November 13, 2007

Bhutto Aligning With Sharif

Pretty soon, we will need scorecards to keep up with the shifting alliances in Pakistan. As Pervez Musharraf slapped Benazir Bhutto with a week-long house detention to keep her from attending rallies, the former Prime Minister demanded that Musharraf step down from all offices. Bhutto also publicly suggested an alliance between her faction and that of Islamist Nawaz Sharif, a scenario guaranteed to send jitters through Washington:

Former premier Benazir Bhutto urged Pakistan's Pervez Musharraf to quit as president Tuesday as she sought to form a united front with other opposition leaders against the military ruler.

In her most direct challenge yet to Musharraf since he declared emergency rule, Bhutto said he was a failed leader whose time was up and vowed never to serve under him in government. ...

From inside the house she moved to forge a coalition of opposition parties in an apparent bid to isolate Musharraf ahead of the elections.

She said she was ready for an alliance with another former prime minister, Nawaz Sharif, spoke with former cricket star Imran Khan and agreed with a key Islamist to launch a "joint struggle" against Musharraf.

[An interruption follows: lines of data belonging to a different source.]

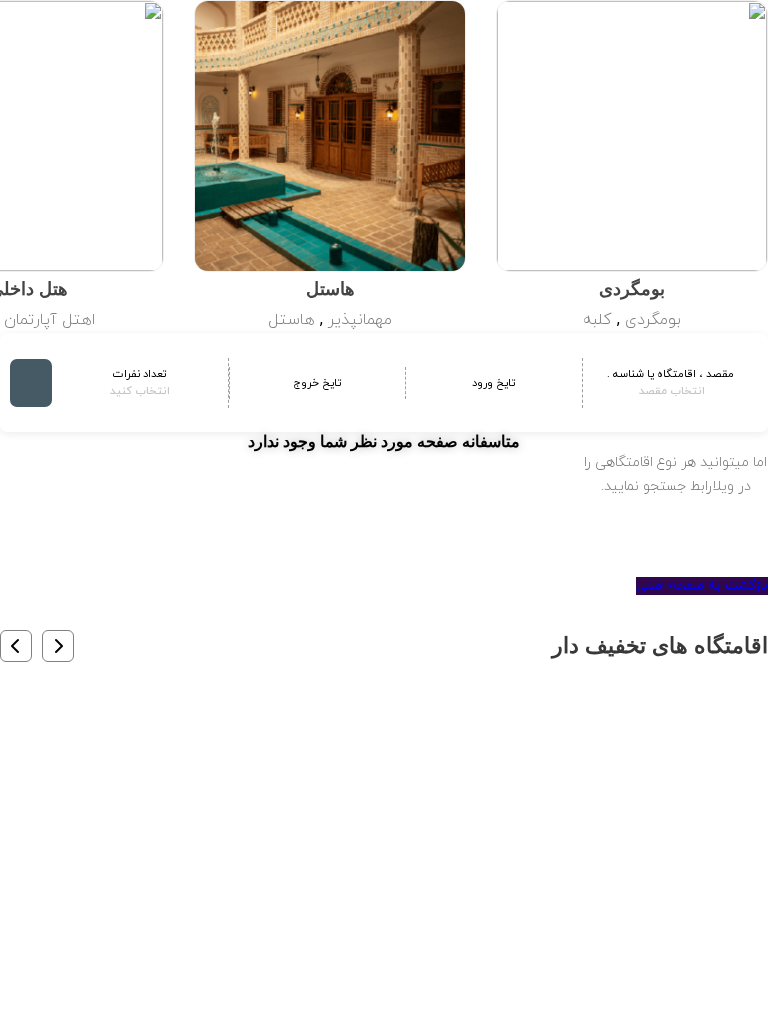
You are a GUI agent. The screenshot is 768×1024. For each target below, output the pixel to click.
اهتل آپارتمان (49, 320)
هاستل (291, 320)
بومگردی (653, 320)
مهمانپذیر (360, 320)
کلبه (597, 320)
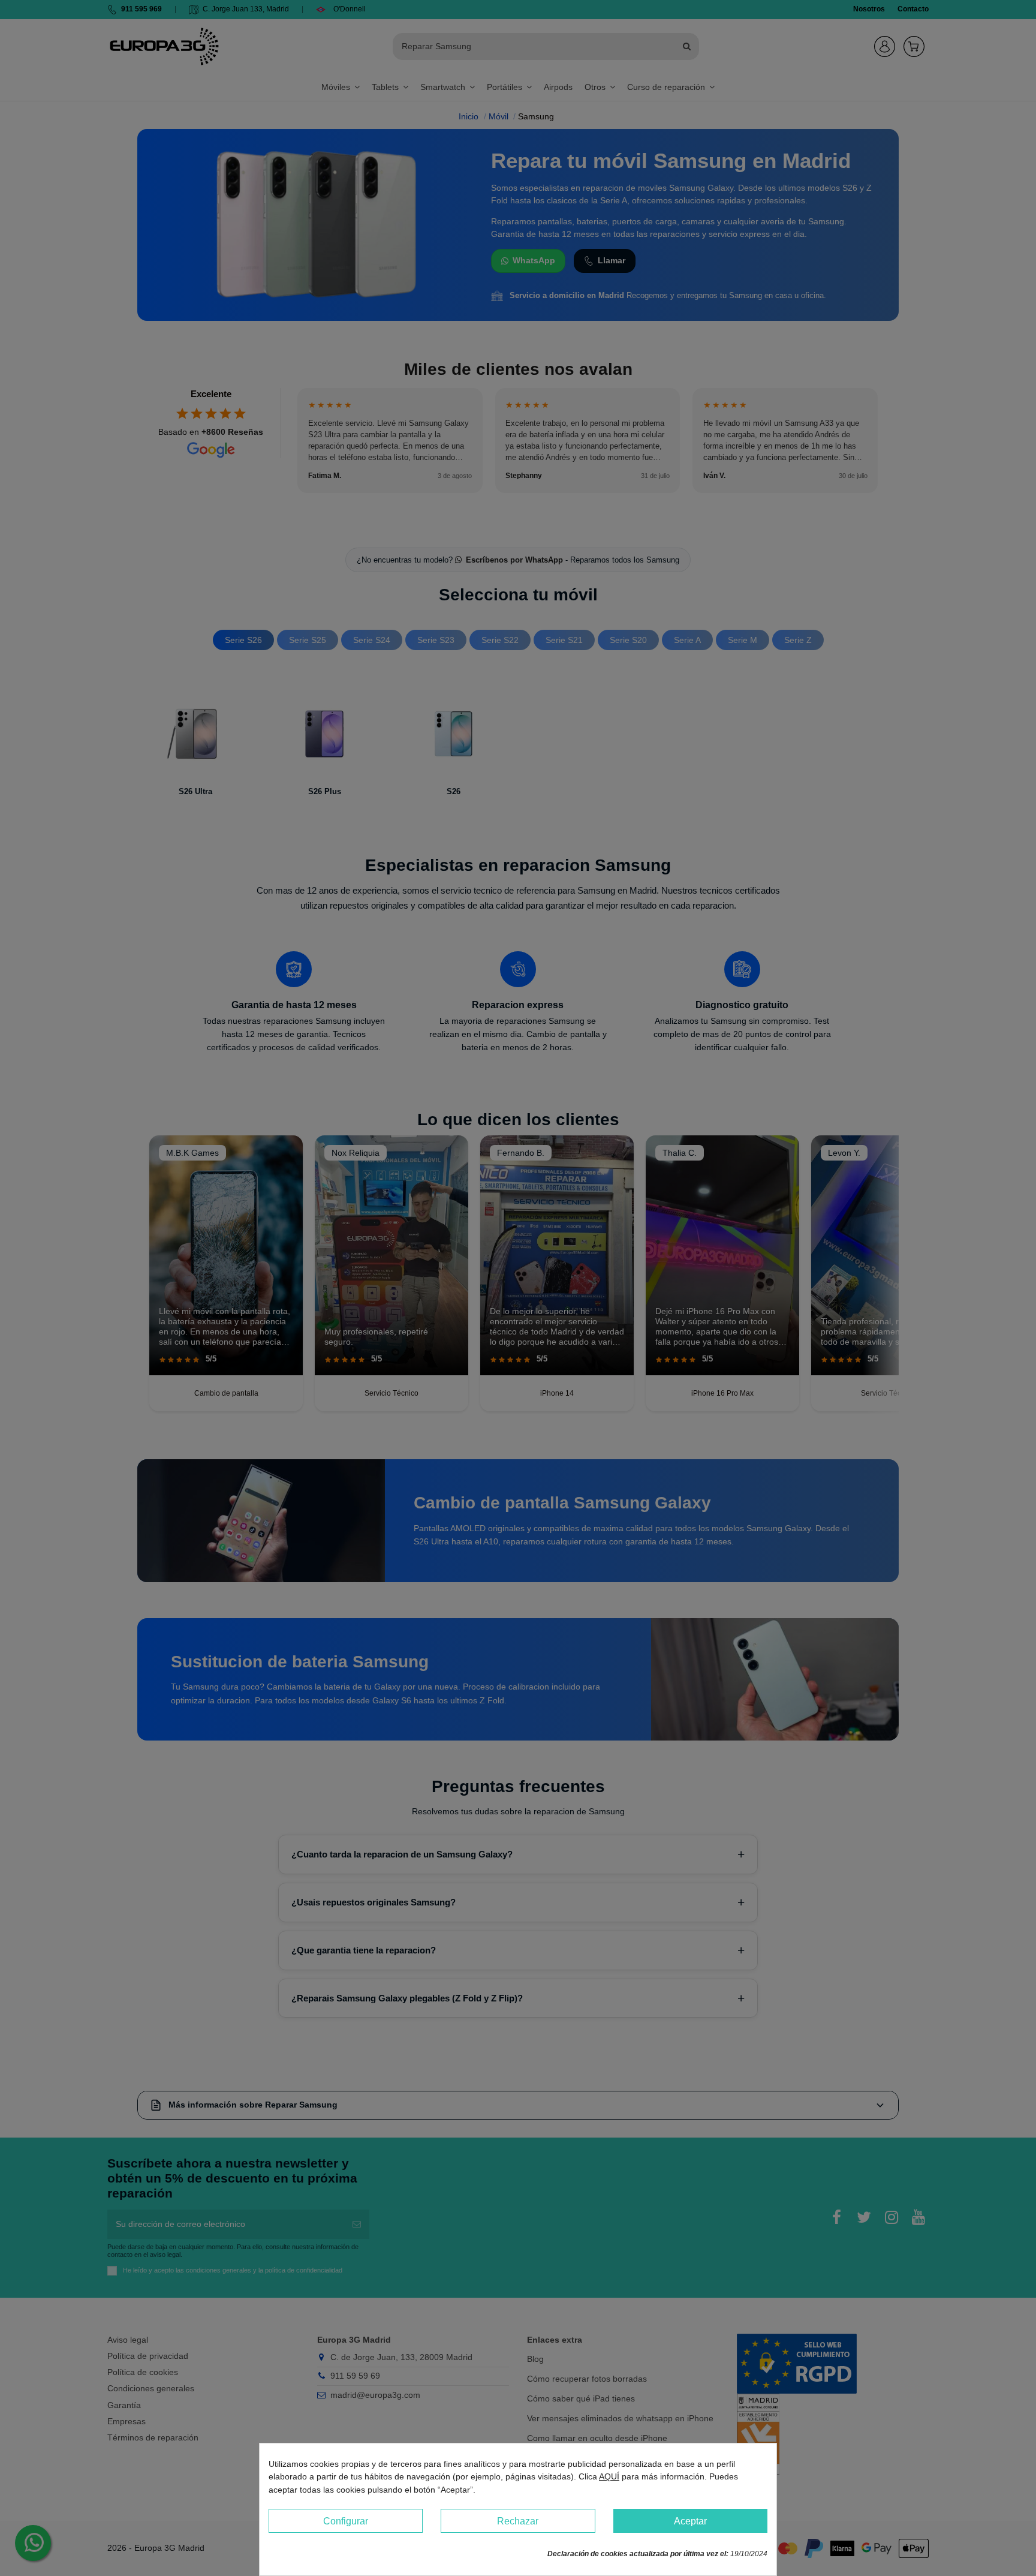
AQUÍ (609, 2476)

That will be taken as a major blow to the US fight against the Islamists in Pakistan -- and force a decision between democracy and realpolitik at the White House. Nawaz Sharif represents those who ally themselves with the Taliban, at least philosophically if not electorally. The US was happy enough to see him excluded from the negotiations over democratic reforms, and hoped to see Bhutto and Musharraf create a strong middle-class, centrist coalition.

A coalition between Bhutto and Sharif would mean trouble for the fight against the Islamists in the north provinces. At least with Musharraf, the West has someone who will fight the radicals, even if diffidently at times. Bhutto has used strong rhetoric against the radicals, but that was before she despaired of any alliance with Musharraf. If she allies with Sharif, she will necessarily have to temper that rhetoric and any action against the Islamist extremists.

And that's not the only bad sign, either. Bhutto met with the leader of a coalition of radical Islamist parties on a potential alliance as well. That could possibly be good news, as it might mean that Bhutto could convince them to end their war if Musharraf stepped down. That seems rather optimistic for a prediction, however; it looks more like Bhutto sees Musharraf as more dangerous than the Islamists now, a conclusion Washington will not share.

Chaos may be just around the corner for Musharraf. Hopefully he has prepared his golden parachute, because it looks like jumping time is almost at hand.